Idiotically formalistic though this might be, I viewed it as just deserts for the formalistic legal norm that income must be taxed only once, a norm under which being taxed ten times at a 1% rate each time would be a horrid injustice, whereas being taxed once at 35% would be unobjectionable.
However, Fadi Shaheen, in a message that he has authorized me to quote (I don't otherwise spill the beans here on private communications), says the following:
"1. Wouldn't Option Z keep, if not increase, the
complexity the FTC has been causing, which would be better addressed by
deductibility? I thought that was the main advantage of deductibility over
partial creditability ...
Some quick responses: On Point 1, agreed that the arcane complexity of the foreign tax credit regime would still be on the books if we adopted Option Z, as distinct from simply making foreign taxes deductible (or deductible-plus in some fashion, but short of 100 percent reimbursement). I was only thinking about the marginal incentive effects on paying higher rather than lower foreign taxes when I wrote the blog entry. But on the other hand, with the marginal reimbursement rate on foreign taxes effectively reduced from 100% (in the scenario where deferral has been repealed and foreign tax credit limits do not apply), maybe one could ease up on the existing FTC rules a bit, as their attempted rigor responds to the total lack of cost-consciousness re. foreign taxes that a 100% credit can induce.
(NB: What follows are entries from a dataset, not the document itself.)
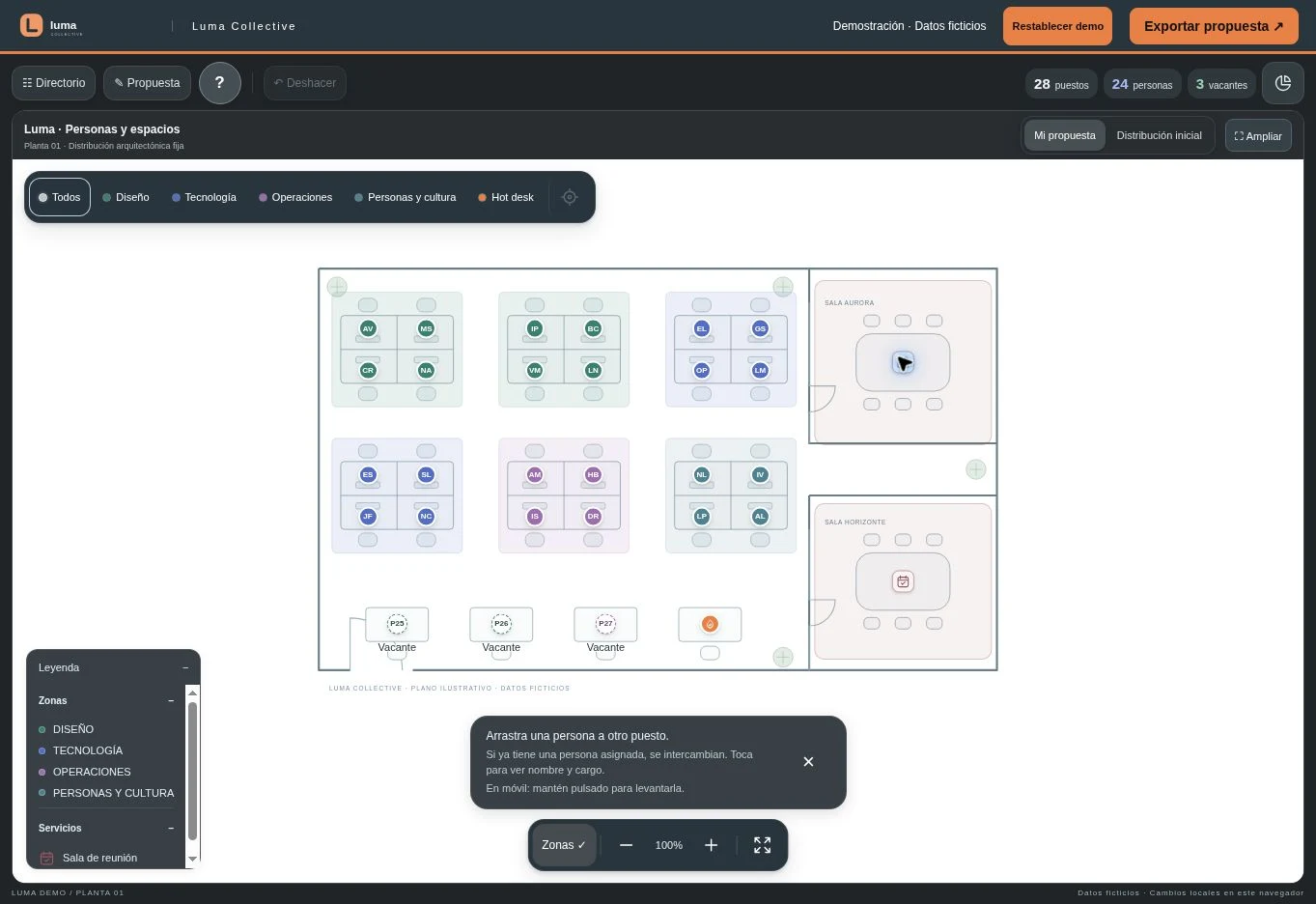Collapse the Zonas legend section
The height and width of the screenshot is (904, 1316).
pyautogui.click(x=171, y=700)
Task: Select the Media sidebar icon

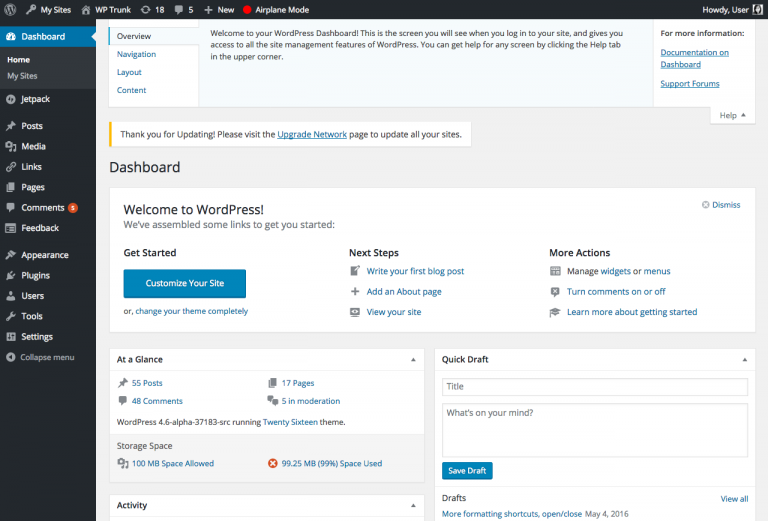Action: tap(10, 146)
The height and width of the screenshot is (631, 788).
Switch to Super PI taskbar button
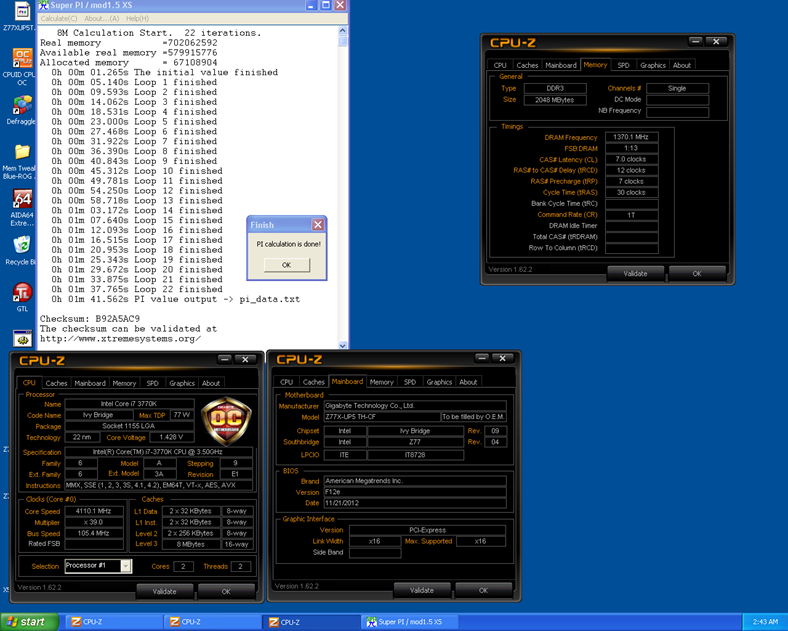point(409,621)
On Point 2, agreed as well. When you have a formalistic rule, evaluating wholly formalistic questions of when it is or isn't being breached is not going to be a very intellectually edifying (or stimulating) exercise. Hard to say how this would play out in practice. The underlying question is whether U.S. treaty partners would get upset or not, and what role formal legal arguments would play in making them more tolerant of the end result. I was speculating that creating a decent formal argument that there is no "double tax" might help ease the way to limiting controversy, even though it means that equivalent systems get classified differently.
The one bit of substance that avoiding "double taxation" via the Option Z DOES have is that it requires equivalence between (a) the ratio between the "true" statutory tax rate for a full dollar of FSI and that for domestic source income, and (b) the marginal reimbursement rate for foreign taxes. It's hard to see why the foreigners, in deciding whether to be outraged or not by U.S. adoption of Option Z, should care about this equivalence one way or the other. But, then again, formalistic legal exercises have this way of making distinctions that matter little for their own sake potentially dispositive.